BRIEF: If a line in the entries contains the word "Open", list it.

RECORDS FOR THE TASK:
+ + + +

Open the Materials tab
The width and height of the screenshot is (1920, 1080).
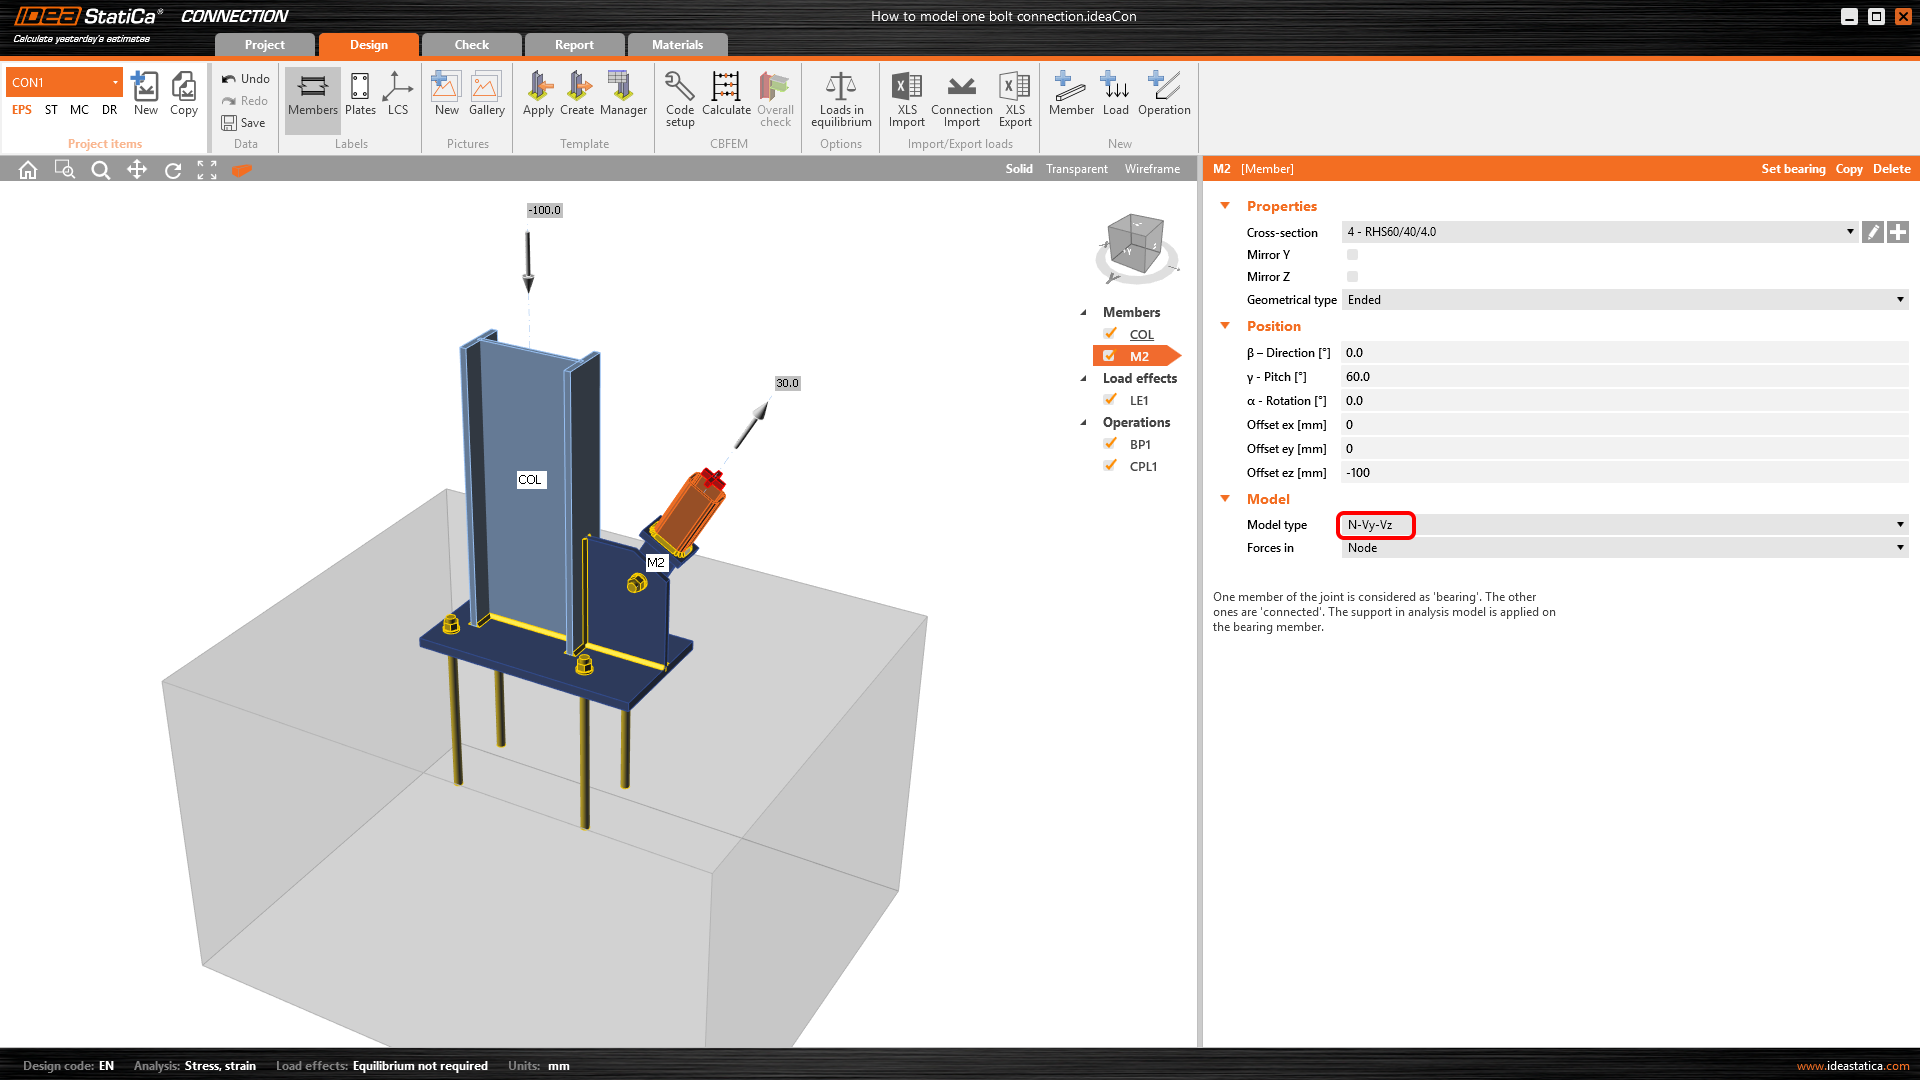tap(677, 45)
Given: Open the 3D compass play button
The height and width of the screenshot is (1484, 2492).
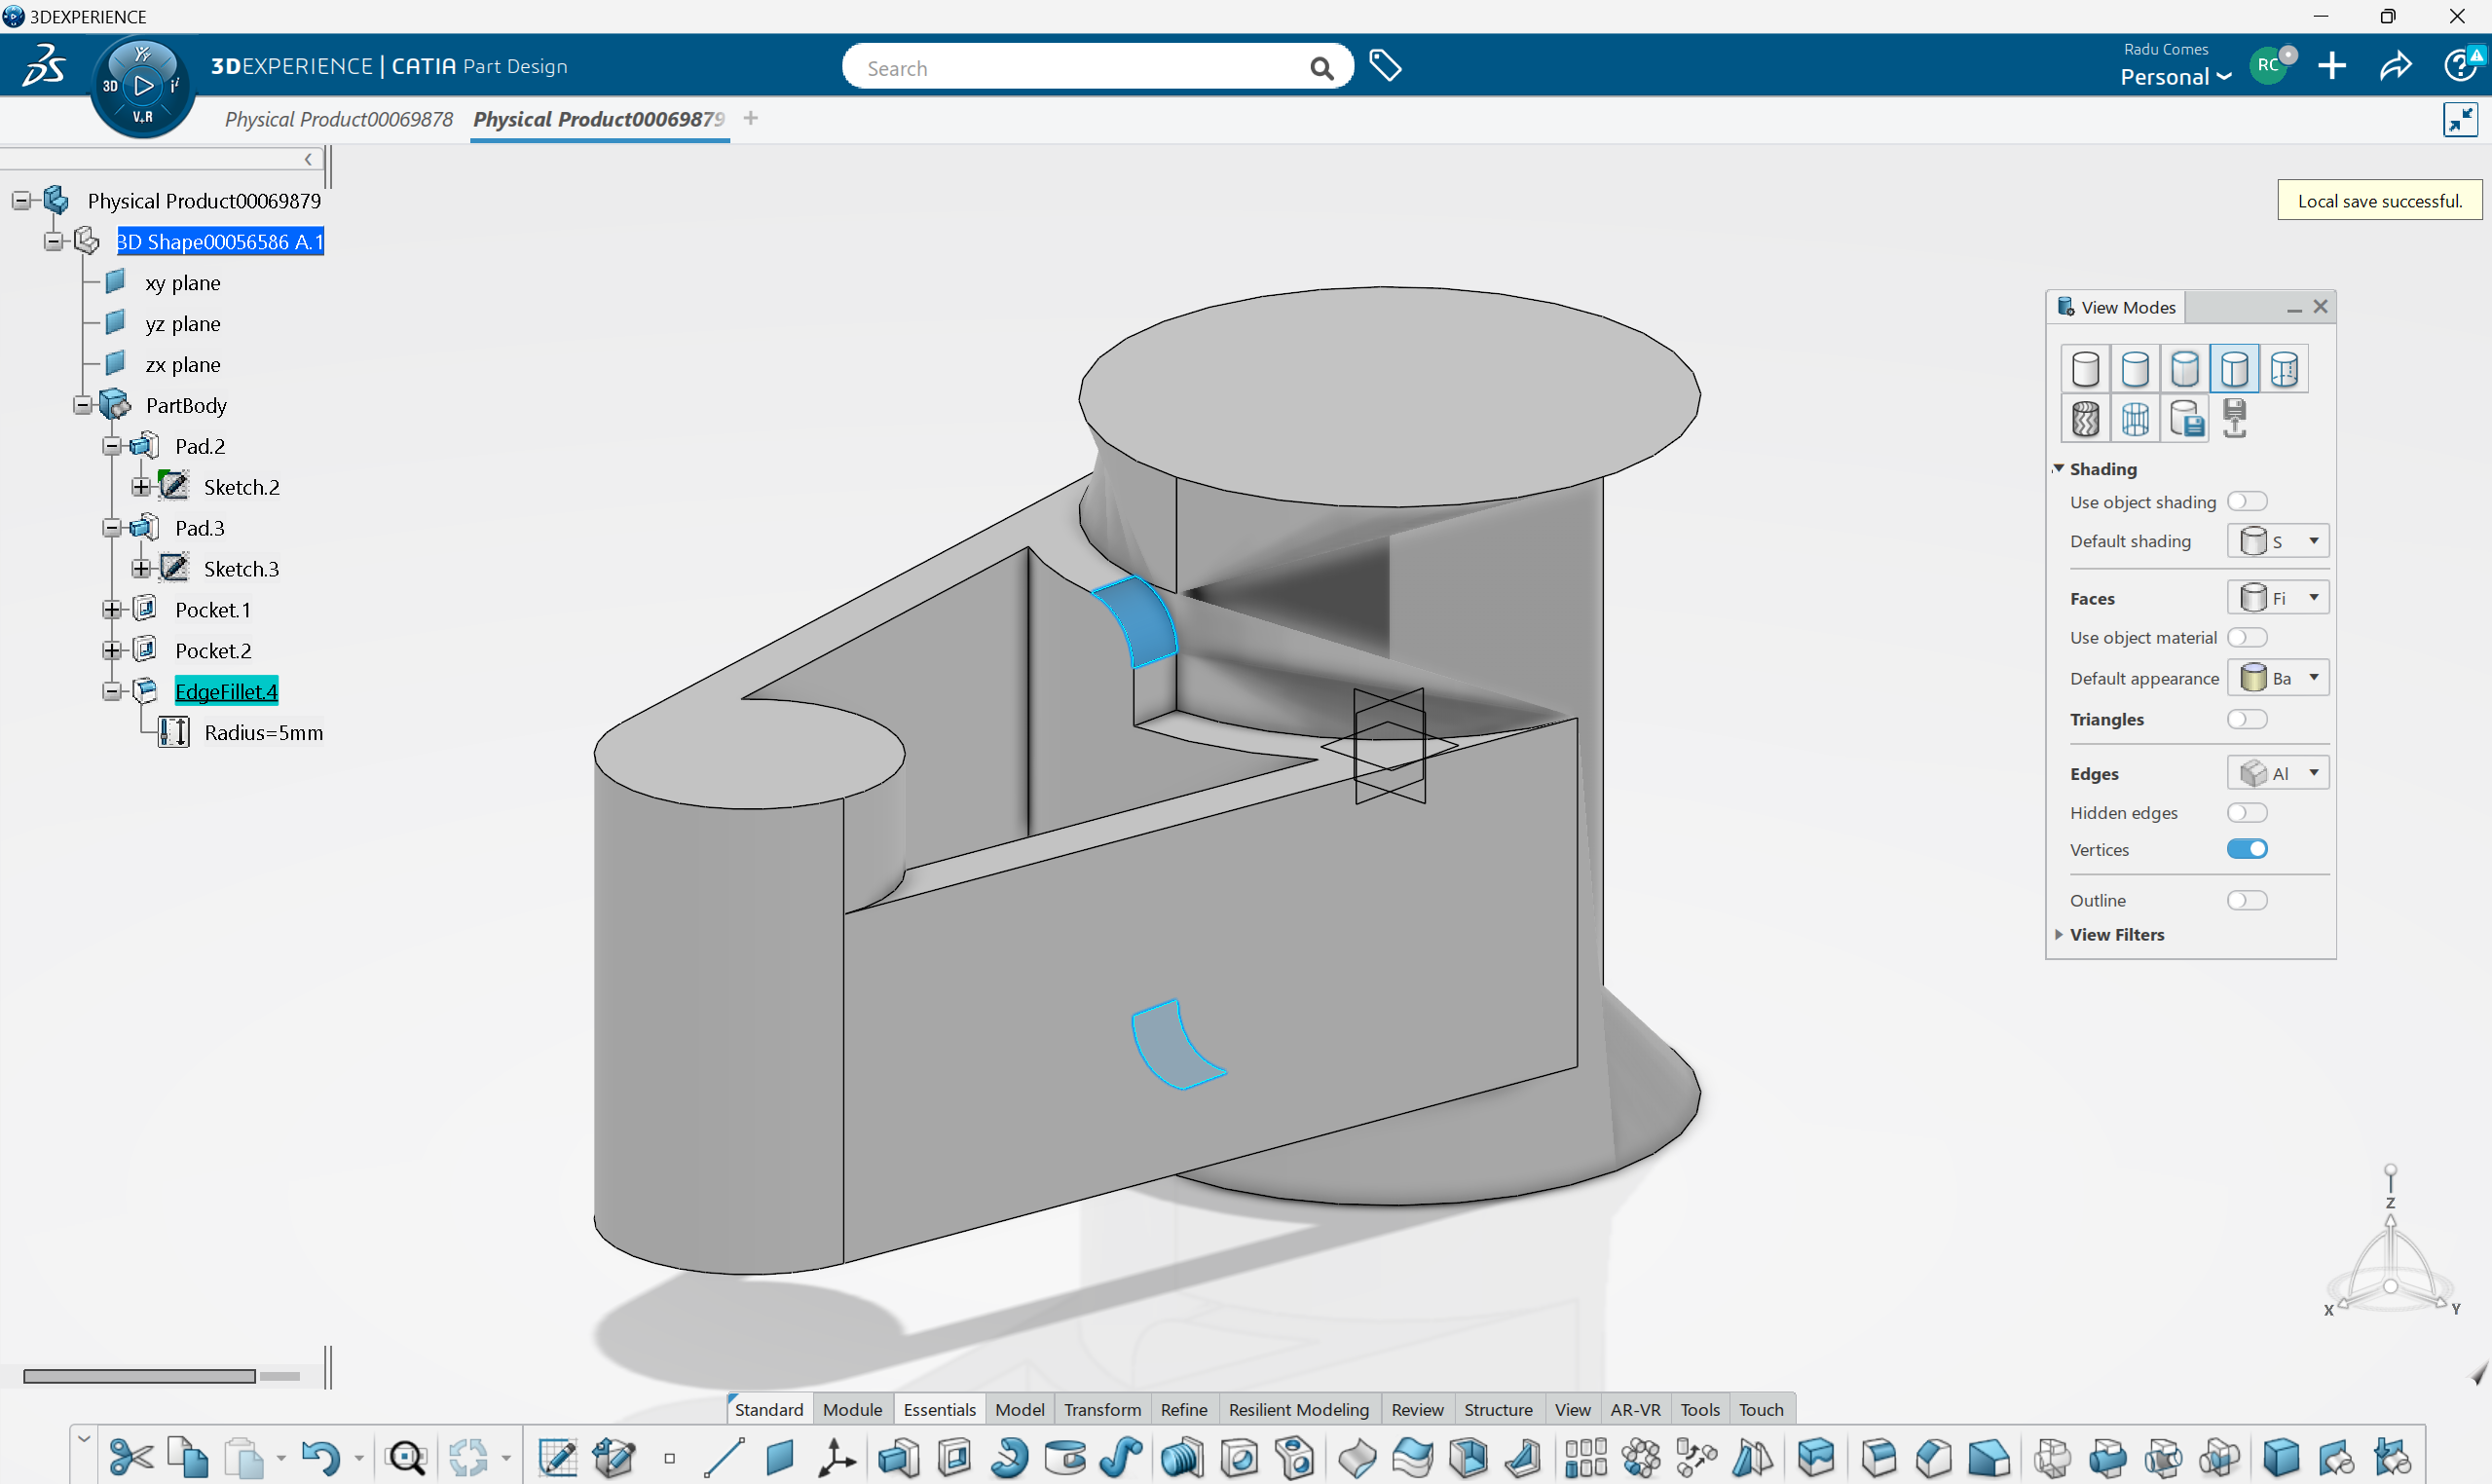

+ + + +

FINISHED TASK:
Open the Materials tab
Given: Open the 3D compass play button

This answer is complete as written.